By working with public, private and academic settings, our science faculty members at the college have been developing solar energy — or photovoltaics — which is nationally recognized by Newsweek, Wall Street Journal, and The Economist. With the support from the university’s research office and the Regional Growth Partnership, Xunming Deng in the department of physics and astronomy founded and developed the Xunlight Corporation out of his scientific research and innovation. Recently (in March 2008) Xunming Deng, Robert Collins and Al Compaan and several other faculty members received $2.6 million for solar energy research from the U.S. Department of Energy.
With respect to other principles on economic and community development, Weathers also pointed out that we should value history, arts and culture by supporting a variety of public art, and prepare for a global environment by insisting on a world-class science, technology and communication infrastructure.
Obviously, our departments in arts and humanities deal with history, culture and arts, and the departments of our natural sciences departments (e.g., biology, chemistry, environmental sciences, physics and astronomy), social or behavioral sciences, math and statistics and language program help to prepare for a global environment by providing cutting edge research and international languages education and prepare for leadership of the next generation.
Many colleges and universities in America are embracing economic development as a central mission. Recently in the Chronicle of Higher Education (Feb. 29), Leslie Boney, associate vice president of economic development research, policy and planning at the University of North Carolina system, strongly advocated a blending of liberal education with economic development. According to him, as more and more universities in more and more nations produce really well-educated people, and the world becomes, if not flat, at least more spiky than it used to be, a blended model seems to make more sense, one that more than ever hammers away at producing nimble, critical thinkers who can make connections between and among disciplines and ideas and makes sure that those thinkers are not unaware of the realities of the world into which they are graduating.

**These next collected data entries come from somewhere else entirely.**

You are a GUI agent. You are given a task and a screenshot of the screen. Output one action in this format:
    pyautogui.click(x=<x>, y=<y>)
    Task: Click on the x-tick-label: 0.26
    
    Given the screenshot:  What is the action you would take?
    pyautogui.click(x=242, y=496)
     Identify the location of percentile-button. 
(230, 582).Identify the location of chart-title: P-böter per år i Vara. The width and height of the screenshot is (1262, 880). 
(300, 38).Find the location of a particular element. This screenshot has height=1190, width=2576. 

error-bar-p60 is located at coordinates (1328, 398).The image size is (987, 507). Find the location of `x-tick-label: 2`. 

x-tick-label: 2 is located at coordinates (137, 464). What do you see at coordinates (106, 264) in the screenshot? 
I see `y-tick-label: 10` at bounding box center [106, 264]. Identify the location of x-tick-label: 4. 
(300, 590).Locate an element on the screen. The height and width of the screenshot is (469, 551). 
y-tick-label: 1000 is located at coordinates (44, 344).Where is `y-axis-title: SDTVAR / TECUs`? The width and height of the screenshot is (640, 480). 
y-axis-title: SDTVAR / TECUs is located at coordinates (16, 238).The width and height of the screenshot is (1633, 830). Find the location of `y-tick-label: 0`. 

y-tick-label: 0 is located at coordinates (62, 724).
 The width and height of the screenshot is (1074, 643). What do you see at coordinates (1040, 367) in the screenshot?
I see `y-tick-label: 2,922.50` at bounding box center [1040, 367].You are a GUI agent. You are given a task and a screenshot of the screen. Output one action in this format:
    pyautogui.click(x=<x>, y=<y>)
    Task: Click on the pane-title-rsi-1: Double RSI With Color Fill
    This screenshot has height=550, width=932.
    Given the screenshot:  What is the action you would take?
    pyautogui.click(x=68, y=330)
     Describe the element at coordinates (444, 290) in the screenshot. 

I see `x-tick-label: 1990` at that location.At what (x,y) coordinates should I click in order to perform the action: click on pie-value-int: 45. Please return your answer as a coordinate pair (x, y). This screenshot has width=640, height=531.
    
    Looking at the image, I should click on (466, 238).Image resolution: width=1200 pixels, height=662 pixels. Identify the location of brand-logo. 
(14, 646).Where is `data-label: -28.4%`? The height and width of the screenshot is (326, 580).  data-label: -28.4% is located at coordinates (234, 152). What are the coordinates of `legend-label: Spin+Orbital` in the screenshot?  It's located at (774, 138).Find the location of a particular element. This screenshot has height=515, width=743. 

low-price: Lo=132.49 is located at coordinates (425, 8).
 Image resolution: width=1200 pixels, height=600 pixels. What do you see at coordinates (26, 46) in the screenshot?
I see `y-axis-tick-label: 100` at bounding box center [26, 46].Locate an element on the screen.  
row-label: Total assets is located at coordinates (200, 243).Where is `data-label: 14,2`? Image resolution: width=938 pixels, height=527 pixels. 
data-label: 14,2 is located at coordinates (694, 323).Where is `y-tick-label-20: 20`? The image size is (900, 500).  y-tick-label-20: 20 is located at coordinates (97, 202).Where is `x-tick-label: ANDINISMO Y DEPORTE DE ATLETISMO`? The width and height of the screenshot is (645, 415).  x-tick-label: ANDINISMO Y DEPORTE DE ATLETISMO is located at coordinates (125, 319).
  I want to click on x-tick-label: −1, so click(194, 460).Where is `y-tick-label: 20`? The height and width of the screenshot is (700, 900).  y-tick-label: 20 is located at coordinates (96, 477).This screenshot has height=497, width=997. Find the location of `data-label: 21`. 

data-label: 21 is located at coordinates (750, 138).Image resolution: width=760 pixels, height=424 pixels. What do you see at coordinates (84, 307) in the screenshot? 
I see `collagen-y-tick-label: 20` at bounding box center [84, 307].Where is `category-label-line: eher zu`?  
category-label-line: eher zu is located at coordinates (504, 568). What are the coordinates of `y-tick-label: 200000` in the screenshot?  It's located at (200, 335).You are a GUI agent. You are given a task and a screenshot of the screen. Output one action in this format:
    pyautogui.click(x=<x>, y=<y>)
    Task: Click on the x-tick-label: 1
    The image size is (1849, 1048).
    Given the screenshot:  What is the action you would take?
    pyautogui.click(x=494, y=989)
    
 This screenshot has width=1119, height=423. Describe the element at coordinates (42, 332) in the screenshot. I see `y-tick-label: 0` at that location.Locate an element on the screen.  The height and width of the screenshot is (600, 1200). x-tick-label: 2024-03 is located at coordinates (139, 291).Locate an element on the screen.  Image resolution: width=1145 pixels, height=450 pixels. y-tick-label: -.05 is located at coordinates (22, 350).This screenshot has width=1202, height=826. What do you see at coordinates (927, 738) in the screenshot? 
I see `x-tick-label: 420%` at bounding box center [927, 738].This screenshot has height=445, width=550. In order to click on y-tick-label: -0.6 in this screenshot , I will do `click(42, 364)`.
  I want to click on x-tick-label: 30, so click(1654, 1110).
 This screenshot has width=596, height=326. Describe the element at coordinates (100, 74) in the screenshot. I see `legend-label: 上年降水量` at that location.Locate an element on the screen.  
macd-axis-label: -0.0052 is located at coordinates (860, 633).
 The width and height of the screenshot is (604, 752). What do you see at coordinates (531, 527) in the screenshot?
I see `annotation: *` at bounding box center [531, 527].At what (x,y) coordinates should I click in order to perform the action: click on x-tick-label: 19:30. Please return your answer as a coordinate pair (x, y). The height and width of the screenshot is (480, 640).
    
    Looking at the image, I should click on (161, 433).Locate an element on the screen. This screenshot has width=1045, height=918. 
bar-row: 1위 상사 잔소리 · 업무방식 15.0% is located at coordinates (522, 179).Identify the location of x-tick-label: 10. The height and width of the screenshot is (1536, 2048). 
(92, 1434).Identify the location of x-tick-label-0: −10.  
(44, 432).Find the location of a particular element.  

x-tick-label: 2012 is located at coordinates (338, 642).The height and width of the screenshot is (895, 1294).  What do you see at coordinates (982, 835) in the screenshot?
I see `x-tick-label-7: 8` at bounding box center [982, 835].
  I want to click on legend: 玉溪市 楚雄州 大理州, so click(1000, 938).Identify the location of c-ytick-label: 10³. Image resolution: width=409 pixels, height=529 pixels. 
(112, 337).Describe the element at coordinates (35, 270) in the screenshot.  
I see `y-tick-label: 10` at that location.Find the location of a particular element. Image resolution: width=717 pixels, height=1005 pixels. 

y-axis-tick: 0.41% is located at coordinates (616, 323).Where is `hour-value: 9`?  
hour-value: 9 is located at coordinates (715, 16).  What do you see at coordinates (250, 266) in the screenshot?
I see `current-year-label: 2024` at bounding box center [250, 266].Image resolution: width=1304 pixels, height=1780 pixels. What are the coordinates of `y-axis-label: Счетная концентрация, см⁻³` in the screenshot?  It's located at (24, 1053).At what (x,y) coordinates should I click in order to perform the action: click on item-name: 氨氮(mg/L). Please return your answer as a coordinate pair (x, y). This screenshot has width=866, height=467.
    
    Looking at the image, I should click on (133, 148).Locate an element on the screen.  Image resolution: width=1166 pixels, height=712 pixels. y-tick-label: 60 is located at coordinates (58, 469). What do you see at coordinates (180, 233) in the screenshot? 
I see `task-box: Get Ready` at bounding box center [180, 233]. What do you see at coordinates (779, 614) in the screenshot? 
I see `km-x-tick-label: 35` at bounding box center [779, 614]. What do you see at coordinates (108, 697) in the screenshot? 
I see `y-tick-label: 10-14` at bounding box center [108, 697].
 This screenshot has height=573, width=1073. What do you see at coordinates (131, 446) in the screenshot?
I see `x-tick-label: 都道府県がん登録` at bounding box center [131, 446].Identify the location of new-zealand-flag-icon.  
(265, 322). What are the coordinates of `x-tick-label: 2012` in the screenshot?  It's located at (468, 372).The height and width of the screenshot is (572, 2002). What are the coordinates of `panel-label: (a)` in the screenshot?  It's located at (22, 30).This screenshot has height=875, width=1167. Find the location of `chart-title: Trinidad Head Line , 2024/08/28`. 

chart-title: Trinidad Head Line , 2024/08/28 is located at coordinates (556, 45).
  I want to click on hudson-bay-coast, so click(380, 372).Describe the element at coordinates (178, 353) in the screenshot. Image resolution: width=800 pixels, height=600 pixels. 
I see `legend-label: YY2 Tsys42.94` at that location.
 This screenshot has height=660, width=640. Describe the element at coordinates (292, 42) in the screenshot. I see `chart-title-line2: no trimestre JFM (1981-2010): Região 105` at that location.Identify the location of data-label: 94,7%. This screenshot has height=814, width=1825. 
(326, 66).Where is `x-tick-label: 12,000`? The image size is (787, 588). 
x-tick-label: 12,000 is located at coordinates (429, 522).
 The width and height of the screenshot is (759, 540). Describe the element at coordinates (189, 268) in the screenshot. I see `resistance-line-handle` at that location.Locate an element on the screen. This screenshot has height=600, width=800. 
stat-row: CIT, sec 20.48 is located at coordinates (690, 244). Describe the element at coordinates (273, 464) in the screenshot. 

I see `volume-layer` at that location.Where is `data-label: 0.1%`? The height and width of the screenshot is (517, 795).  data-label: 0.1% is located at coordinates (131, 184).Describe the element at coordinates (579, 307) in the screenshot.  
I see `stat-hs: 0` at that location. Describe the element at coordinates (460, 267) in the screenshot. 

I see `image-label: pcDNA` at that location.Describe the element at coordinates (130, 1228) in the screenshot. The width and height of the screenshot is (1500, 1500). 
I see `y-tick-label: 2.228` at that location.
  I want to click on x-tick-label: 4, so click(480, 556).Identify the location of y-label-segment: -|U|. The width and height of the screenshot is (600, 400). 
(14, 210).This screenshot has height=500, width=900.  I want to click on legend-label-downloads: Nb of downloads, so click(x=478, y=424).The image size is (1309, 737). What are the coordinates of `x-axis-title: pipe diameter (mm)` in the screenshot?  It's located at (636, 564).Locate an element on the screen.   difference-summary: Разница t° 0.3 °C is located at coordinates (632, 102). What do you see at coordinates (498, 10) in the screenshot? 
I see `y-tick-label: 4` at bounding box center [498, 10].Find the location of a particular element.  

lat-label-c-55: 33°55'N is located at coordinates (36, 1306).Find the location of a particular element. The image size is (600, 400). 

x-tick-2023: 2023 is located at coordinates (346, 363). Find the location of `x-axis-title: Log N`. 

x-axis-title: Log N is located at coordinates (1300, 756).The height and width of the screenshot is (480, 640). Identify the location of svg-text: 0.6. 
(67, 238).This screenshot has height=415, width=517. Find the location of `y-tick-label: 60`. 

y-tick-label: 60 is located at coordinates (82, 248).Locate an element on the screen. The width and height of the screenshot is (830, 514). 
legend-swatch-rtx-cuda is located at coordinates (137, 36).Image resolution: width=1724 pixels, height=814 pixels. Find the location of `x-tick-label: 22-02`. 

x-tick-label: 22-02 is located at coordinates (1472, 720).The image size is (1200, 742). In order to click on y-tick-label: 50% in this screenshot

Boney also pointed out that it is the same for scholarship. We’ve gotten really good at producing wonderful discipline-specific gurus, and we need to continue doing that. But we also need in academics more multilingual, discipline-connecting folks who can raise up the next generation of lateral thinkers — the ones who are going to invent us out of the economic box we are in.
As for the College of Arts and Sciences at UT, first of all, we must continue to strategically focus on applied scientific research, including the translation of applied scientific research into commercial reality in support of economic development, such as alternative energy or photovoltaics or energy sustainability, biotechnology and biochemistry, research on cancer or other diseases, and behavioral medicine, environmental impact on health, and environmental sustainability (e.g., Lake Erie research), astrophysics and geographic information systems.
Consistent with liberal education, we must also promote general education (i.e., the core curriculum) and interdisciplinary research, learning and program development or enhancement — e.g., programs such as in neuroscience, health/forensic psychology, environmental studies, structural biochemistry, spatially integrated social sciences, master of liberal studies, global and diversity studies, law and social thought, and we will enhance the quality and efficiency of general education (GE) or the core curriculum involving sciences/math and almost all other departments.
In brief, a well-rounded and holistic liberal education will help to promote community and economic development, and is in support of those principles of community and economic development outlined by Weathers. Our liberal arts education will only become stronger, better and more dynamic by working with private businesses, public sectors, and local and global communities.